* Task requirements
Can you put the data lines into a numbered list, from the line containing "You are a computer-use agent." through the end of the data, both ends included? Leave out the blank lines and the pictures.

* Source data

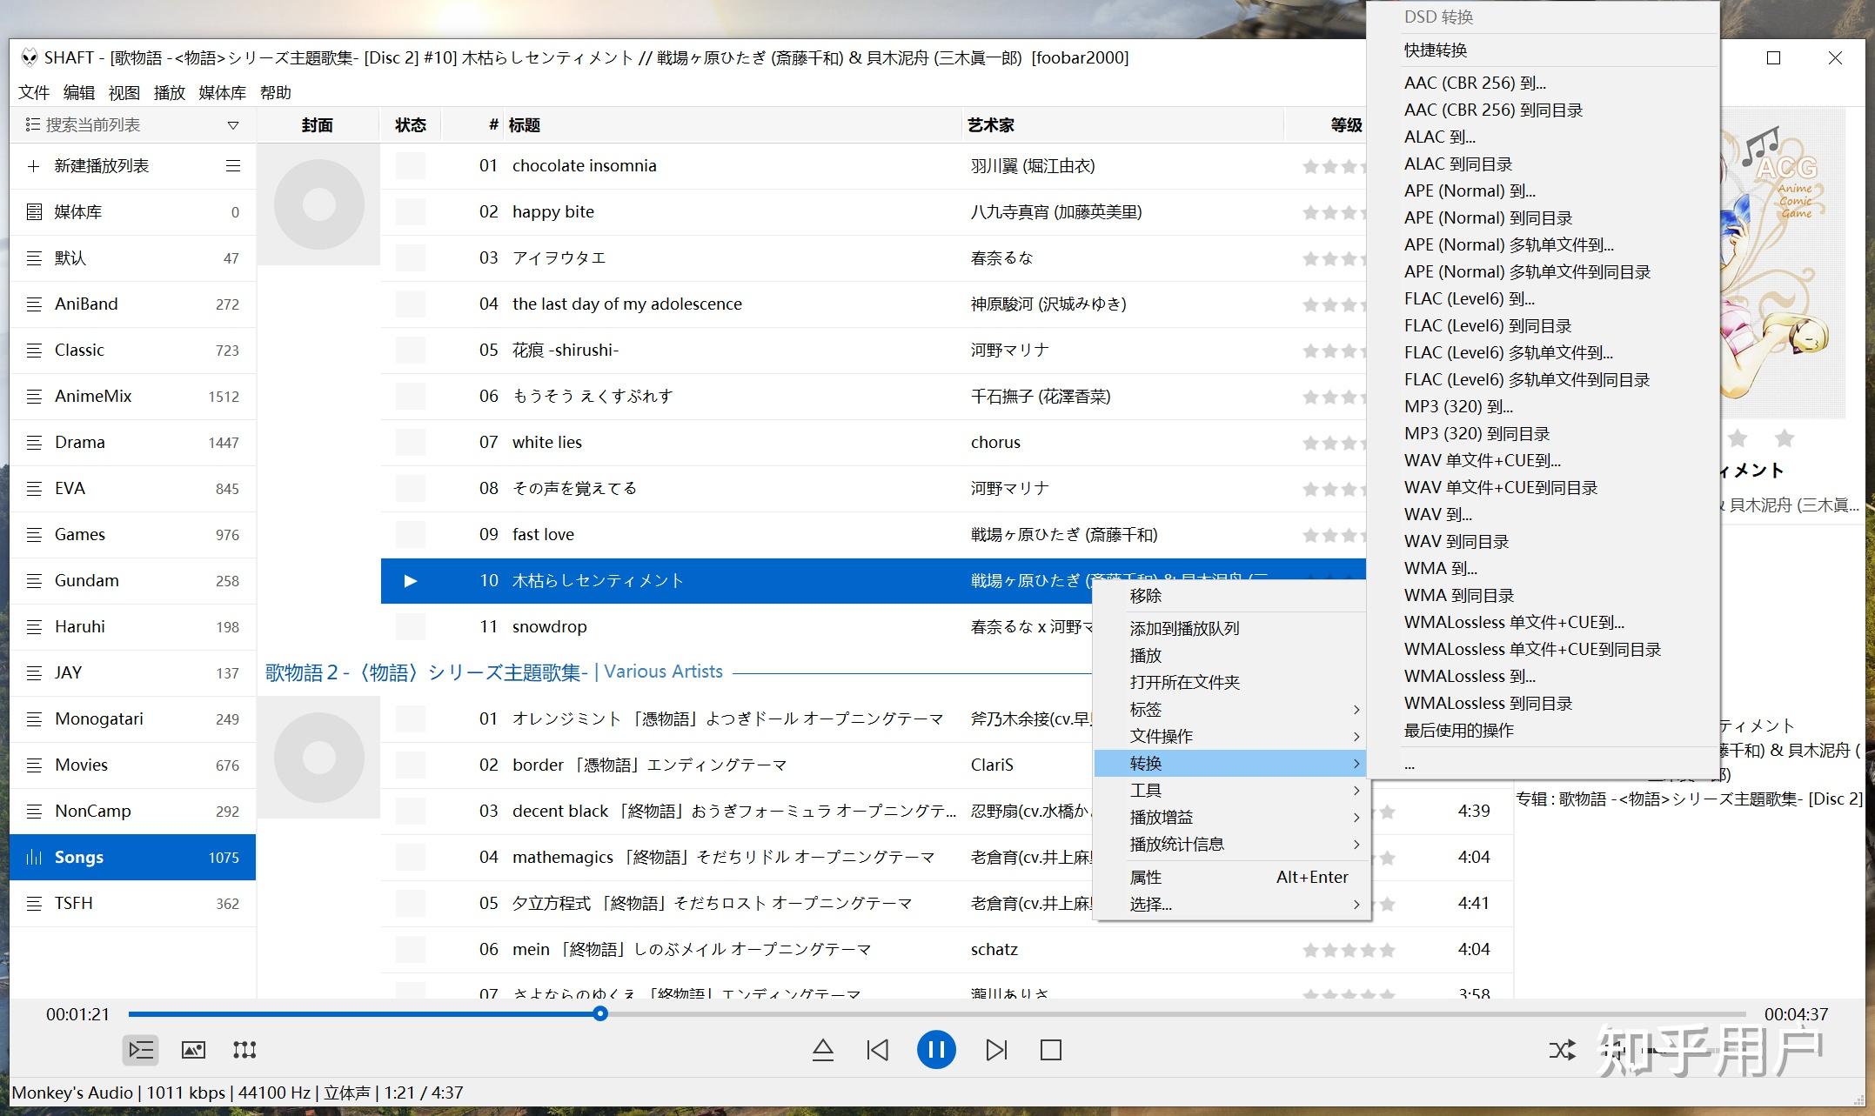
Task: Create a new playlist with the plus icon
Action: tap(34, 165)
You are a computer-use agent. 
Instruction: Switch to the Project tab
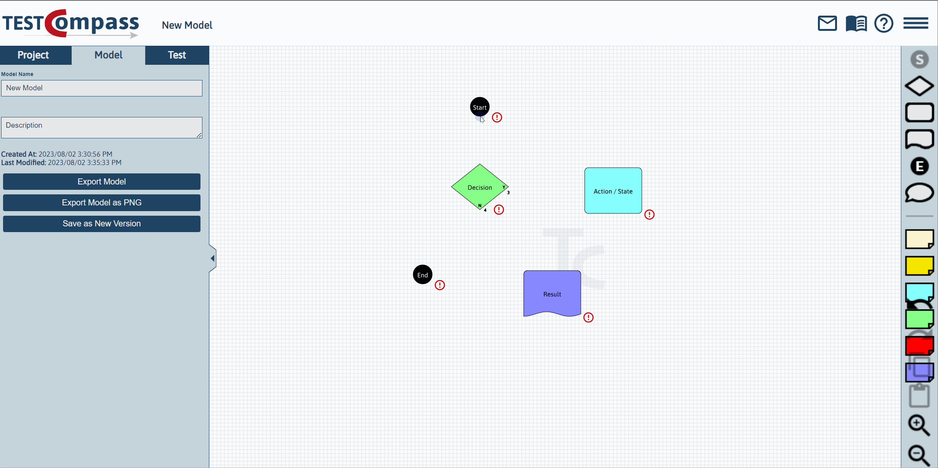34,54
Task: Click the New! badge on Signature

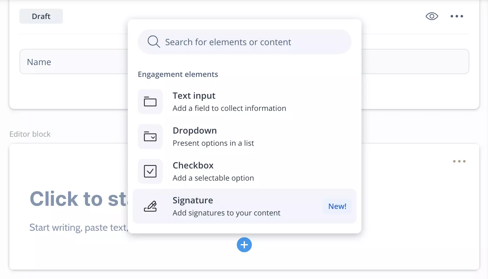Action: (337, 206)
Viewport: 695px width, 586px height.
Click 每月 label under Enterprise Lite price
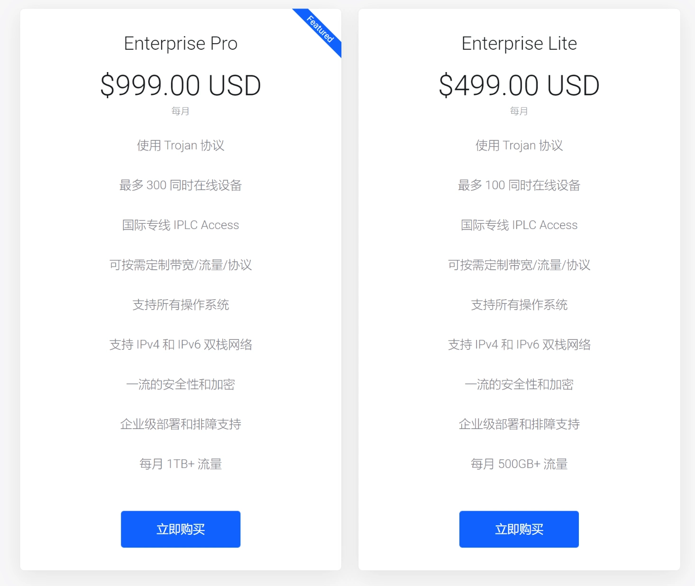[519, 111]
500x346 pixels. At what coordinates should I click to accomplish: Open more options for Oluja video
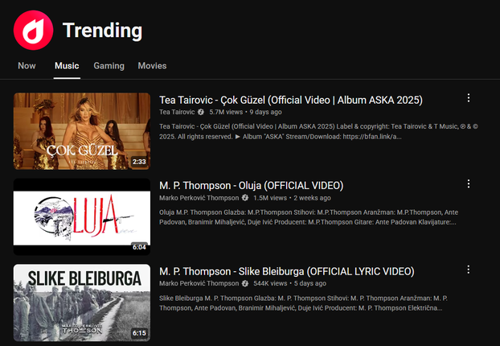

* Full solution
1. You are a computer-use agent. 
2. Instruction: Switch to the Project tab
3. 34,54
4. Task: Click the New! badge on Signature
5. Action: (337, 206)
6. Viewport: 695px width, 586px height.
7. Click 每月 label under Enterprise Lite price
8. [519, 111]
9. 500x346 pixels. At what coordinates should I click to accomplish: Open more options for Oluja video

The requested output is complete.